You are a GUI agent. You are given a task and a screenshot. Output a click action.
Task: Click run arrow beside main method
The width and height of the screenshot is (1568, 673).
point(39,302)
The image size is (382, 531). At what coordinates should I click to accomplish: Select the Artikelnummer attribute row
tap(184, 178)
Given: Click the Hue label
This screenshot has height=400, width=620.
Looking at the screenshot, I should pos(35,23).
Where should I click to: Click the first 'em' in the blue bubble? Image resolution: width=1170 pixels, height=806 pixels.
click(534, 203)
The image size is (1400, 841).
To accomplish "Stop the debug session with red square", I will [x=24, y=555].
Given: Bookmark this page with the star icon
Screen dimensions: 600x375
——
__Task__: Looking at the entries above, state the number of lines that contain "with" and add nothing more.

__Expected output__: 2